+++ PROVIDED TEXT
Are Facebook 'Likes' Property?
by Simon Clark
Last Updated on June 26, 2017
Web presence is becoming more and more valuable as a way to engage with people at all levels – and this is just as true for brands, such as TV shows, as it is for larger companies. Fandoms – the loose connection of followers that grow up around most entertainment series nowadays – have begun to wield real power, their ability to connect with actors, writers and directors even shaping the way shows are made.
Conversion of property is usually alleged in cases where one party has taken control of another’s property for his or her own use without necessarily claiming ownership.
All of this leads to one conclusion: social media connections, whether they’re Facebook “likes” or Twitter “follows,” are a hot commodity. In a recent lawsuit in the U.S. District Court for the Southern District of Florida, a judge was asked to rule directly on who owns Facebook likes for the TV show The Game – and his ruling, in the end, could have consequences for fans and content-producers alike.
++++++
+++ COLLECTED DATA
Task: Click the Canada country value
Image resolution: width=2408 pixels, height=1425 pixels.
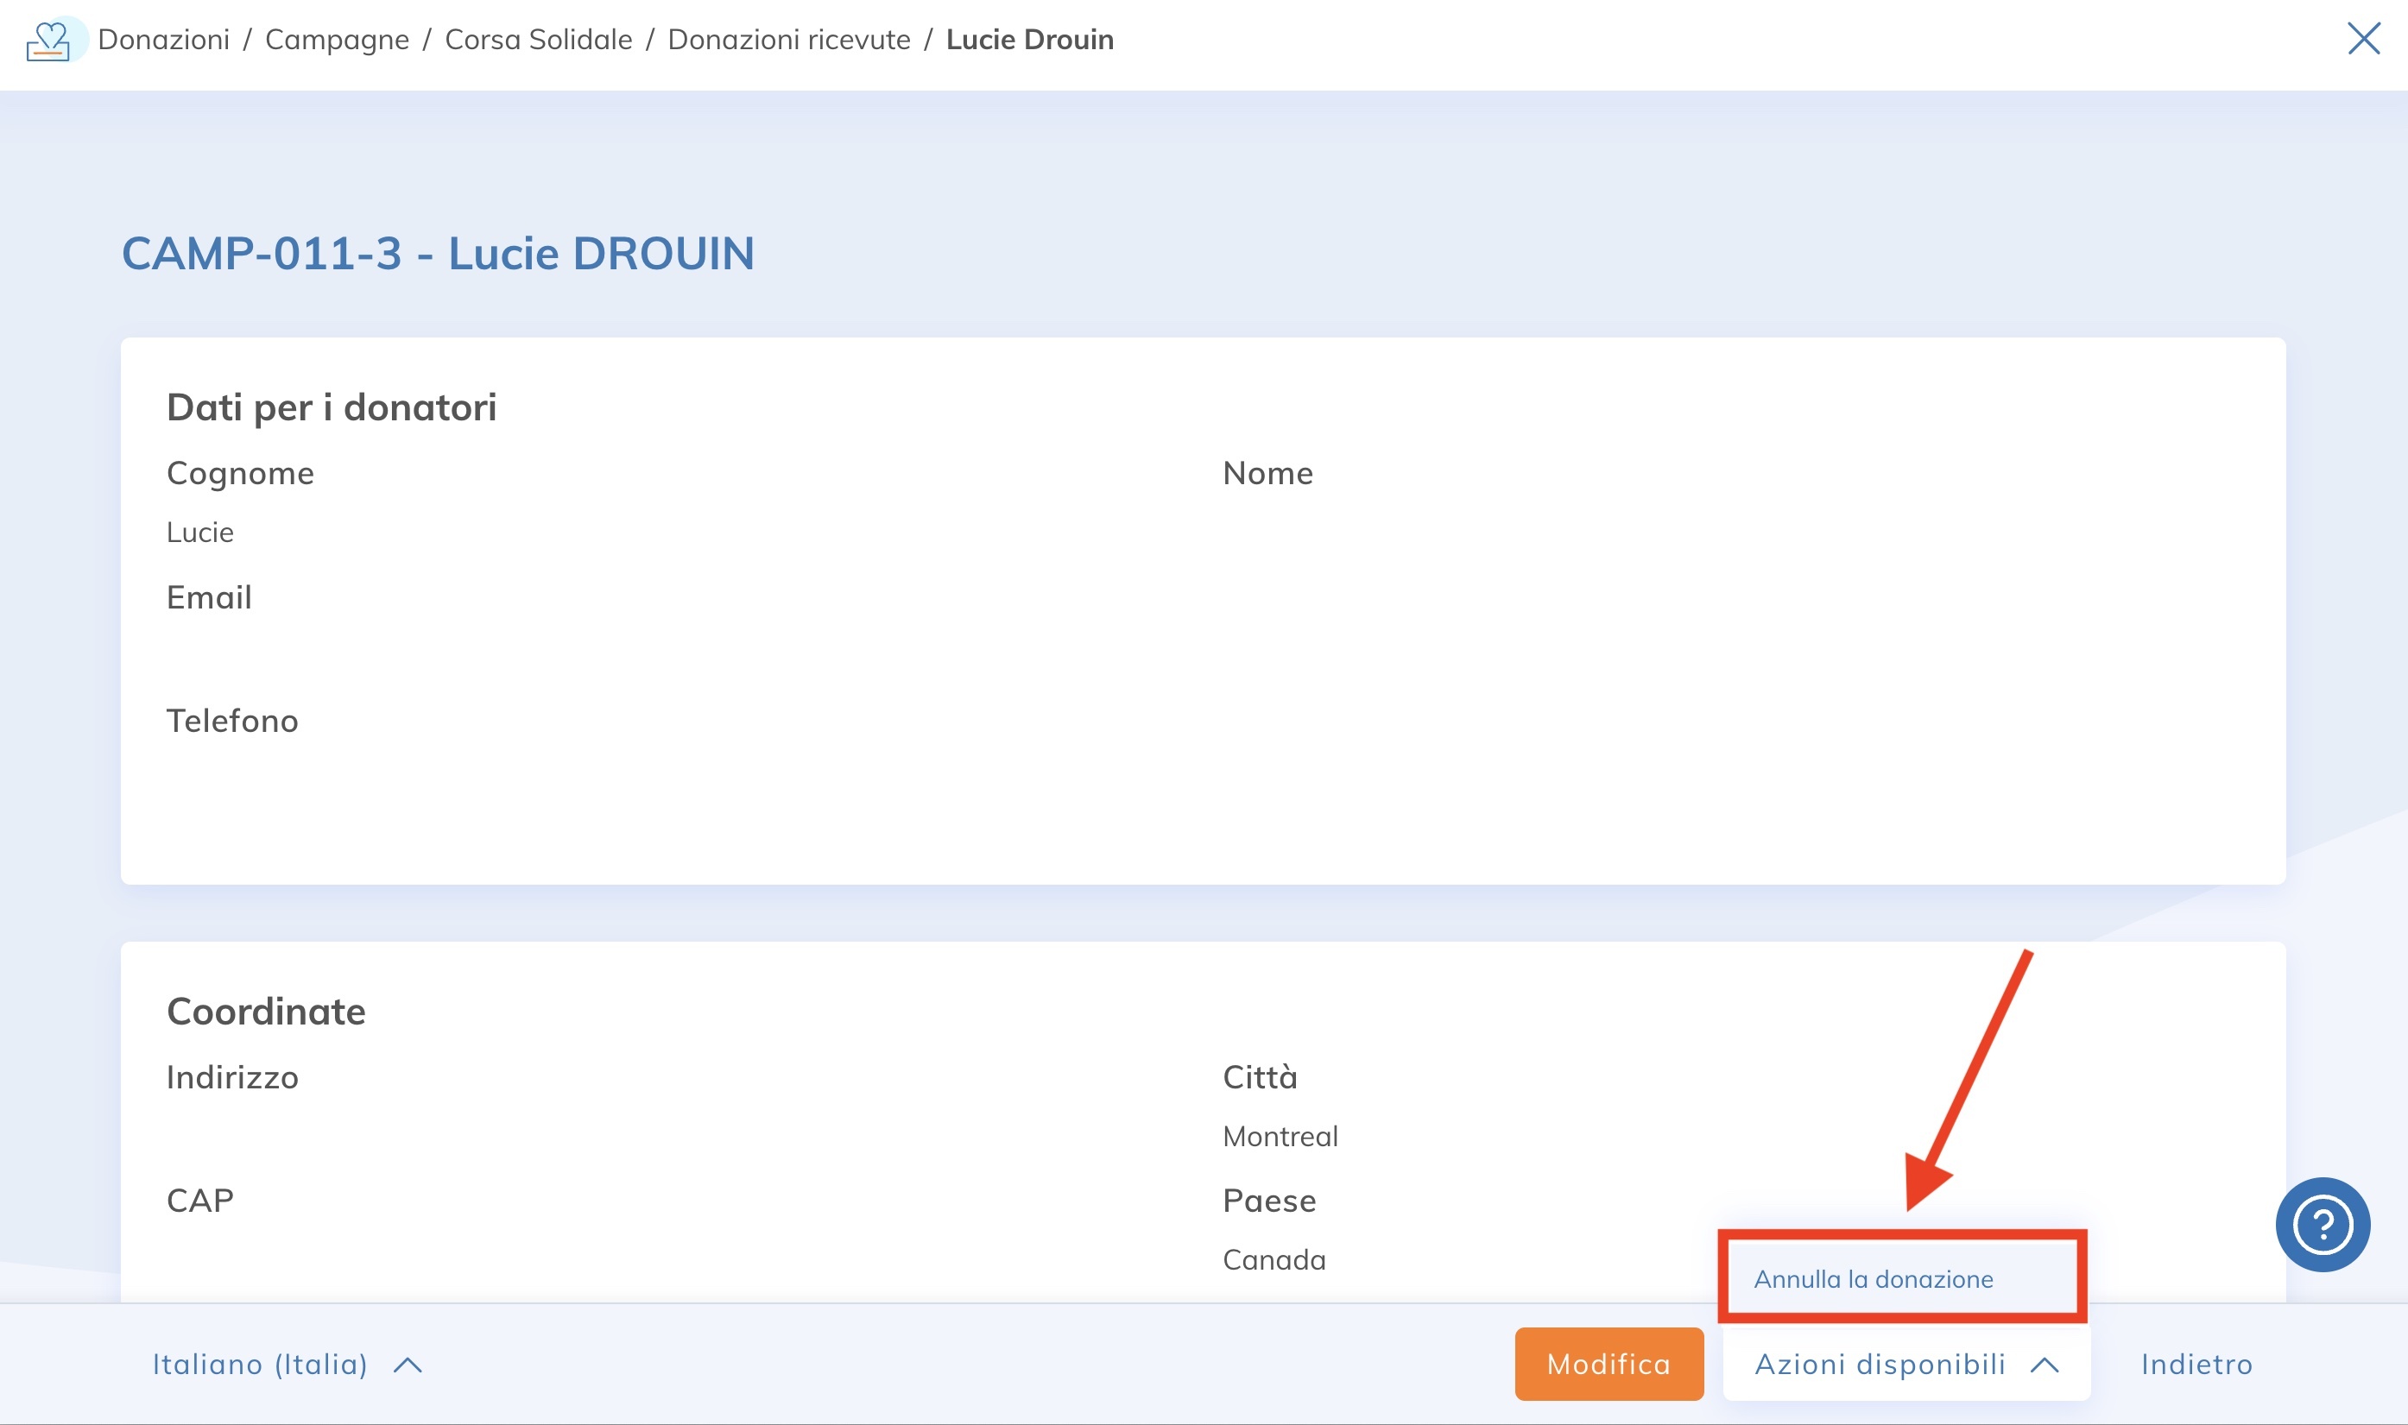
++++++
THE TASKS:
[1] In the article on Facebook likes, condense the paragraph beginning "Web presence is becoming more and more valuable" into a short bulleted list that keeps its main facts.
[2] Carry the article about who owns Facebook likes forward from its last sentence.

ANSWERS BELOW:
[1]
- Web presence is growing in value as a way to engage with people at every level.
- This applies to brands such as TV shows as much as to larger companies.
- Fandoms, the loose groups of followers around most entertainment series, now wield real power.
- Their ability to connect with actors, writers and directors can even shape how shows are made.

[2]
The case began when Stacey Mattlocks, a fan of The Game who ran a Facebook page with over six million “likes,” accused Black Entertainment Television LLC of stealing her property when the channel asked Facebook to “migrate” her page’s likes to The Games’ official fan page. BET did this, it seems, after negotiations over whether Mattlock should be made a full-time employee failed. Mattlocks, already a part-time employee after BET gave their seal of approval to her Facebook page, allegedly struck a deal with BET upon hire whereby neither side would deny the other access to the page. While a part-time employee of BET, Mattlocks oversaw the page’s growth from an estimated two million fans to over six million users – an impressive feat and one with obvious business worth to BET.
According to court documents, Mattlocks’ decided to deny BET access to the page while negotiating for full-time employment, thereby prompting the company to request Facebook to migrate the page’s “likes” to ensure they maintained control and access to the fans. According to Mattlocks, of course, the act of migrating the likes (which Facebook agreed to do, effectively stripping the fan page of its users, and adding the millions of fans to The Games’ official page) was illegal and constituted conversion of property.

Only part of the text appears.